**Study text**
*** Begin section ***

Desperation grew Thursday among Palestinians largely cut off from supplies of food and water as Israel continued to prevent the entry of much needed aid into the territory.
Strikes in the southern Gaza town of Rafah, where Israel had previously told Gazans to flee, sowed fear in one of the last places where civilians could seek refuge.
More than 80 percent – about 1.9 million of Gaza’s 2.3 million residents – of the strip’s population have been internally displaced, according to the United Nations.
Israel’s vicious campaign has killed more than 17,100 people in Gaza — 70 percent of them women and children — and wounded more than 46,000, according to the territory’s Health Ministry, which says many others are trapped under rubble.
Thousands of people slept in the cold outside while others sought shelter wherever they can find space.
In central Gaza, residents said that shortages of food and medicine had pushed people to their limits.
Thousands of people pounced on aid trucks the moment they arrived, screaming for food and ripping into packages.
The World Health Organization said there is little to no treatment available for the 14 percent of Gaza’s population suffering from diabetes, high blood pressure and other chronic heart conditions.
“There is no food, there is no drink,” said Etimad Hassan, who sleeps with 21 family members in a small tent in Deir al-Balah.
“We are not animals. Why do they put us in tents like dogs? At least guarantee us a place for shelter,” she said as her voice trembled with rage.
The prices of staple foods have ballooned out of reach, residents said, with a bag of flour now some 450 shekels ($121). Sugar, emptied from supermarkets, goes for about 40 shekels ($10) on the black market.
Rare wartime luxuries savored over the past few weeks — coffee, eggs, biscuits — have vanished altogether. Without cooking gas, Palestinians chop down whatever trees they find for firewood.

*** End section ***

**Dataset section**
*** Begin section ***

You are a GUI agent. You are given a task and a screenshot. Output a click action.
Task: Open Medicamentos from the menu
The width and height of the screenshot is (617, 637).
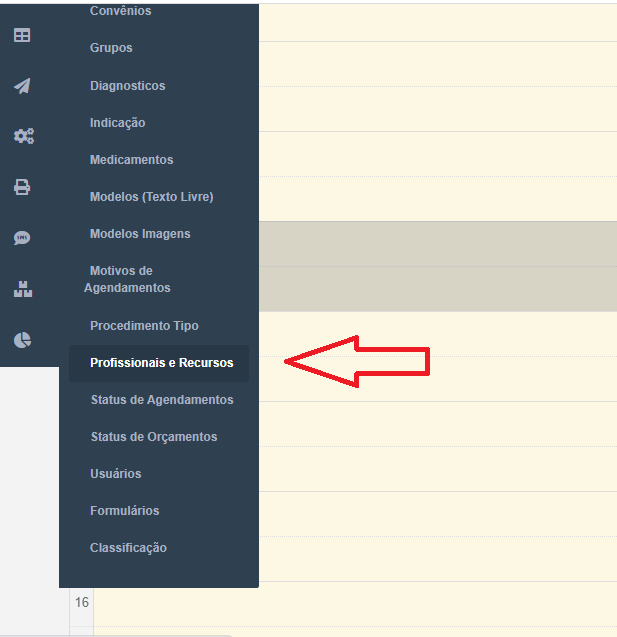(131, 160)
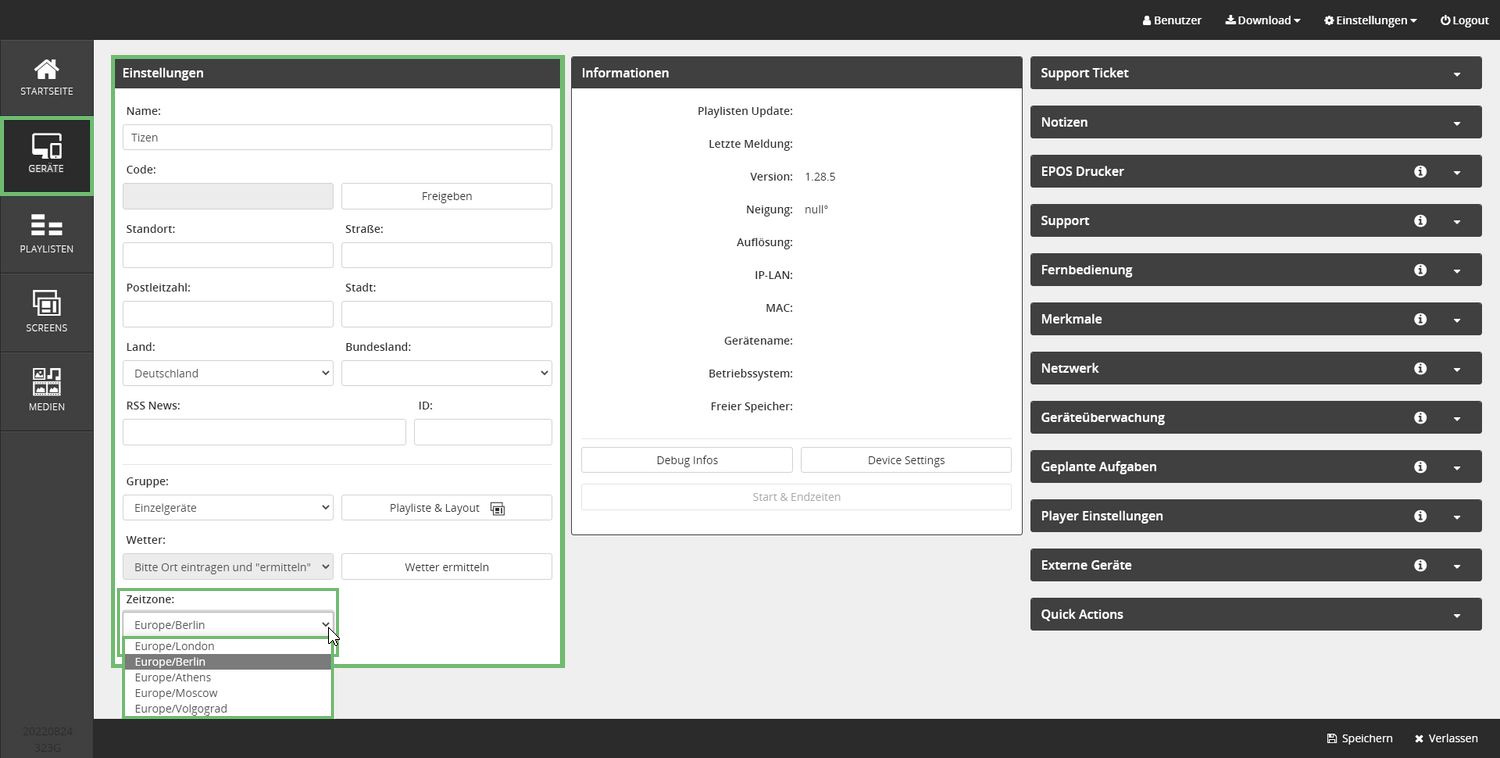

*** End section ***

**What this exercise asks**
1. Copy from the Gaza report, word for word, the part that opens with the words containing "Desperation grew Thursday" and closes with "into the territory.".
2. Take the Gaza report further, continuing its text from the point where it stops.

**Your responses**
1.
Desperation grew Thursday among Palestinians largely cut off from supplies of food and water as Israel continued to prevent the entry of much needed aid into the territory.

2.
Hassan said her husband abruptly stopped taking his blood pressure medication when he ran out during the war, switching to the only similar drug available in a UN center.
Mazen Junaid, who was displaced from Jabaliya, said he spends his days begging for food and scouring pharmacies and health clinics for any anti-inflammatory medication.
He checked five pharmacies on Thursday and returned home empty-handed.
“We didn’t start this war,” he said.
“We are civilians. We have been greatly damaged,” he added.
Two months into the war, Israel’s grinding offensive has triggered renewed international alarm.
The Commissioner-General of the UN agency for Palestinian refugees (UNRWA) on Monday warned that Israel was “repeating horrors from past weeks” by launching a new bombing campaign on the south.
“We have said it repeatedly. We are saying it again. No place is safe in Gaza, whether in the south, or the southwest, whether in Rafah or in any unilaterally so-called ‘safe zone’,” Philippe Lazzarini said in a statement.
He called on Israel to reopen Kerem Shalom and other crossings to facilitate the “unconditional, uninterrupted and meaningful delivery of lifesaving humanitarian assistance,” adding that Israel’s failure to do so “violates international humanitarian law.”
With The Associated Press.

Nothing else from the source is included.